Mounting evidence shows that an annual at-home stool test may be just as effective as a colonoscopy for people at average risk for colon cancer. New research from Indiana University School of Medicine and the Regenstrief Institute conducted a review of 31 previous studies.
They found that a test that identifies hidden blood in stool, is an effective colorectal cancer-screening method. Right now patients in the U.S. are mostly screened by colonoscopy, an invasive and costly procedure.
IU School of Medicine Professor and Regenstrief Researcher Tom Imperiale is the study’s lead author.
“It’s comparing a one time ultra-sensitive test, that is colonoscopy, with a frequently applied slightly less sensitive test,” says Imperiale.

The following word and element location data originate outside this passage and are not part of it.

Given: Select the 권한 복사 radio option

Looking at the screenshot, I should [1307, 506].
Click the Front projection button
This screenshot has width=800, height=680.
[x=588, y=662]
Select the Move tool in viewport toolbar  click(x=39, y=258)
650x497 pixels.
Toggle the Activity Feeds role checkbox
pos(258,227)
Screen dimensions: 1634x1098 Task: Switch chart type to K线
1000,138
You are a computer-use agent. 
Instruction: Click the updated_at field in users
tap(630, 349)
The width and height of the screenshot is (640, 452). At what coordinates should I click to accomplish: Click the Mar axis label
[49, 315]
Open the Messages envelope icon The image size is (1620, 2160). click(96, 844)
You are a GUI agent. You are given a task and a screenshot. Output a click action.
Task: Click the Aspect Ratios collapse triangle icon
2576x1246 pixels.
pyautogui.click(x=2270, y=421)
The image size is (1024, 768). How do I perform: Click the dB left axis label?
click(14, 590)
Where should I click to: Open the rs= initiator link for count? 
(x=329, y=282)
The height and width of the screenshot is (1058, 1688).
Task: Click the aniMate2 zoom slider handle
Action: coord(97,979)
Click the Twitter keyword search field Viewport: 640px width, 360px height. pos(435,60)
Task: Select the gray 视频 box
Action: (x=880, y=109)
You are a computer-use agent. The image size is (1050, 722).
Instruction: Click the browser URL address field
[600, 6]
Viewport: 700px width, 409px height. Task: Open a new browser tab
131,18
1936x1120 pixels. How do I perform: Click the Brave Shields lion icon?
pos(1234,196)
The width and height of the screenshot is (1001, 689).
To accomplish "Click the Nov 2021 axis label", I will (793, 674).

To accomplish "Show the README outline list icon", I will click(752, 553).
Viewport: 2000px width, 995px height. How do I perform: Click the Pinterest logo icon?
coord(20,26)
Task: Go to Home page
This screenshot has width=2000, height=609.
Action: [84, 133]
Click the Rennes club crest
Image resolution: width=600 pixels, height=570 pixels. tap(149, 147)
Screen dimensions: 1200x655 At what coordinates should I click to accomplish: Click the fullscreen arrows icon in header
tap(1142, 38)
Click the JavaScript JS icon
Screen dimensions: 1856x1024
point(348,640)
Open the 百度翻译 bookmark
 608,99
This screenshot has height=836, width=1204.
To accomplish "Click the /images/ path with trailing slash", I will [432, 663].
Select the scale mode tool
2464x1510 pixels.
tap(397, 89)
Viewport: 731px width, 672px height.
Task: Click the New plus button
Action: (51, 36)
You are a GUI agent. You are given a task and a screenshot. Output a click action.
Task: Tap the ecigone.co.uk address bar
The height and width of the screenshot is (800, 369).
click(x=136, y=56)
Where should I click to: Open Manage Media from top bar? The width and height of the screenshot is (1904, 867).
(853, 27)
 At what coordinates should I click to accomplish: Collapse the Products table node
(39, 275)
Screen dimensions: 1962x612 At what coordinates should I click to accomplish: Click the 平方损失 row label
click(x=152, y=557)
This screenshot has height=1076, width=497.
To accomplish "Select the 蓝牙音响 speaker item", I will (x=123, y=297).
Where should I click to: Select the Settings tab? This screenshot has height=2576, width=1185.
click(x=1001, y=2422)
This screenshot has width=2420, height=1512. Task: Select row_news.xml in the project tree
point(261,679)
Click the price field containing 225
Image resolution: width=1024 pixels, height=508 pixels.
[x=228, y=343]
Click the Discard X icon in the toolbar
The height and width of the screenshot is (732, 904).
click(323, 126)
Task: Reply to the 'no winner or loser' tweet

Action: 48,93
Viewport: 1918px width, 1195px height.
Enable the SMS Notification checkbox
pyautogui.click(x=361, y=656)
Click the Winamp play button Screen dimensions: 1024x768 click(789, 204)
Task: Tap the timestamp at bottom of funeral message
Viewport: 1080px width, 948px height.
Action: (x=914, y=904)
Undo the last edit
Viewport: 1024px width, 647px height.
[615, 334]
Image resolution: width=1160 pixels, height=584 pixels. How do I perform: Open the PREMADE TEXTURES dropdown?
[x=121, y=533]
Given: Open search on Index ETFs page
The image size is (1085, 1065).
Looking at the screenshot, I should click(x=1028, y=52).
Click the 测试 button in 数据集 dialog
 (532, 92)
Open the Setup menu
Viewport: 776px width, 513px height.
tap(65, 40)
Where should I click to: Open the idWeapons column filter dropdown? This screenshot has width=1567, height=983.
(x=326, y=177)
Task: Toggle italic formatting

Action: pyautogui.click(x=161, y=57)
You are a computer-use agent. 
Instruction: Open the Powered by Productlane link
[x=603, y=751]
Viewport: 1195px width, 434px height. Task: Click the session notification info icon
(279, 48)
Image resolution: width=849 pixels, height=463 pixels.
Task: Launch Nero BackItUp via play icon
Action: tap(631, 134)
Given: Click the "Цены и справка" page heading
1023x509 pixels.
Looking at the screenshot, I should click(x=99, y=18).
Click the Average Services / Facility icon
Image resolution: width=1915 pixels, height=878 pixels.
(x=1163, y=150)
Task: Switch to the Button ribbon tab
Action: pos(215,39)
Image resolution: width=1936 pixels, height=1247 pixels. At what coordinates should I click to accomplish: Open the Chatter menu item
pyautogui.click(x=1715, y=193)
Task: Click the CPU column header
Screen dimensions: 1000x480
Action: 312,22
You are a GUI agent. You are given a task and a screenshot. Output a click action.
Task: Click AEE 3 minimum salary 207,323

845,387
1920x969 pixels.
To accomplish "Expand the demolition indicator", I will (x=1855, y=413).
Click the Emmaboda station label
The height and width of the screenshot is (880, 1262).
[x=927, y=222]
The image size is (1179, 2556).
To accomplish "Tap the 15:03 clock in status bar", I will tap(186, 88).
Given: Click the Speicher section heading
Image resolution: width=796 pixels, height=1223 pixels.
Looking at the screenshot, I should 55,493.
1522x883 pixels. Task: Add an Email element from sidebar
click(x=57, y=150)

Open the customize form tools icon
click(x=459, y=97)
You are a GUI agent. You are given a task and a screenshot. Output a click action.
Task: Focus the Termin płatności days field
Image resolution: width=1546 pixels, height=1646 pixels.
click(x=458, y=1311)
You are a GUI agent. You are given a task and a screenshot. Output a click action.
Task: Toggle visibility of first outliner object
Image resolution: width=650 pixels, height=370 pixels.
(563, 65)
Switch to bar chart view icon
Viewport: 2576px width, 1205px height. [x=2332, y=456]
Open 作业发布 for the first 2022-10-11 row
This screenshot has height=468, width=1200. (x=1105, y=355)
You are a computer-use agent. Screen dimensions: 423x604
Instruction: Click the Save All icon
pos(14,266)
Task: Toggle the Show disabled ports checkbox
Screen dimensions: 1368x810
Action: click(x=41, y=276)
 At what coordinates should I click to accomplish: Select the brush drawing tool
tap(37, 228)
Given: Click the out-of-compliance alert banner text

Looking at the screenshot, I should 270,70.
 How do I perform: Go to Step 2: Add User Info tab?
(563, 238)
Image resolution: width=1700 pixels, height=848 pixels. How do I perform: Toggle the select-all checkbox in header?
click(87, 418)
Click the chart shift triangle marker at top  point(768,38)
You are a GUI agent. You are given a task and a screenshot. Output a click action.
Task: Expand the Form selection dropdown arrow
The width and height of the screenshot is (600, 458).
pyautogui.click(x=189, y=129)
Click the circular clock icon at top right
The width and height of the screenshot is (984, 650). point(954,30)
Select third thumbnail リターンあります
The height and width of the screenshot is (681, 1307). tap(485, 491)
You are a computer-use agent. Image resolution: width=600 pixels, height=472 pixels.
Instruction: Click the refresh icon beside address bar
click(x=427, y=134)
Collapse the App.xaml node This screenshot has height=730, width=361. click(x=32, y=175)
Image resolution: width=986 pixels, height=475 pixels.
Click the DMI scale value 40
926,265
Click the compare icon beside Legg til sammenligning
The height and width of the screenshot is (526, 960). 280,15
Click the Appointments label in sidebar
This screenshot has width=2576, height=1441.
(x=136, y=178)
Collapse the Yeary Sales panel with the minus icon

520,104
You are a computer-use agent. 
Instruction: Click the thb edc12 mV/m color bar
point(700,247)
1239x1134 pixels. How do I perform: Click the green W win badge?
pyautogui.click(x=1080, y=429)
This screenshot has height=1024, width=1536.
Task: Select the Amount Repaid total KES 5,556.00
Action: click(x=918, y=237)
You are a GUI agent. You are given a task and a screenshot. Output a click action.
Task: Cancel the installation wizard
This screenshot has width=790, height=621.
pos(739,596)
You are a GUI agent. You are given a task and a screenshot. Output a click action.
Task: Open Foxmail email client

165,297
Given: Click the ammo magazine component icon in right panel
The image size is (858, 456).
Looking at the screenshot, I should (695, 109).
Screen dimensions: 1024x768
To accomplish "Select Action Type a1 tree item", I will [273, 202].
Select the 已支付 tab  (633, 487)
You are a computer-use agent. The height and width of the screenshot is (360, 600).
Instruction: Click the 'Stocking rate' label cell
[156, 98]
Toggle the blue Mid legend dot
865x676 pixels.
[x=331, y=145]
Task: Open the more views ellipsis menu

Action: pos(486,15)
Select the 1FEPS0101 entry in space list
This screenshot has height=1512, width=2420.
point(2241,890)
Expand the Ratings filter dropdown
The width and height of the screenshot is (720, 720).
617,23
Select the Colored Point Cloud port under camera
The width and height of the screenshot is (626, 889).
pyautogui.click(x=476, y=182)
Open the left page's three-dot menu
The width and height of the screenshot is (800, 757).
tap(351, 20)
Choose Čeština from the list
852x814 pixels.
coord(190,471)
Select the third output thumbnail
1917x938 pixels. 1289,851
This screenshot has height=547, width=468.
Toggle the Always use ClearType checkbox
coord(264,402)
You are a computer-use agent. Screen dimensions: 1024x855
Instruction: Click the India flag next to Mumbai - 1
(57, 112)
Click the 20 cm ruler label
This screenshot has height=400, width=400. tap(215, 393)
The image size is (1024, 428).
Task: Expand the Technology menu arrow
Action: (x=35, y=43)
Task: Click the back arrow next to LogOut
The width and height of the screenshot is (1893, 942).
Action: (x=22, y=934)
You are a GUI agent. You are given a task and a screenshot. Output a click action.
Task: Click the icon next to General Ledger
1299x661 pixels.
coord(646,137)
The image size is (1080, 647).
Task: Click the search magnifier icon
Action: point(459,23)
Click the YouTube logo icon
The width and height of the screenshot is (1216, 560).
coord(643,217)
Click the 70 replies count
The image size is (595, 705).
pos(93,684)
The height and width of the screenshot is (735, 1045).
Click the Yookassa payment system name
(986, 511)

Fecal immunochemical tests or FITs, are often used as a primary method of sceening in other countries. Imperiale says the study focused on people with average risk and no symptoms.
“There are options to colonoscopy really for most people, who are in the colon cancer screening age, people need to be aware of it and their providers need to bring it up,” says Imperiale.
Imperiale says a system change would have to include better communication, coordination and follow-up colonoscopy if a stool test is flagged.
The U.S. Preventative Screening Task Force currently recommends colorectal cancer screenings for adults 50-75 without preferring one test over another.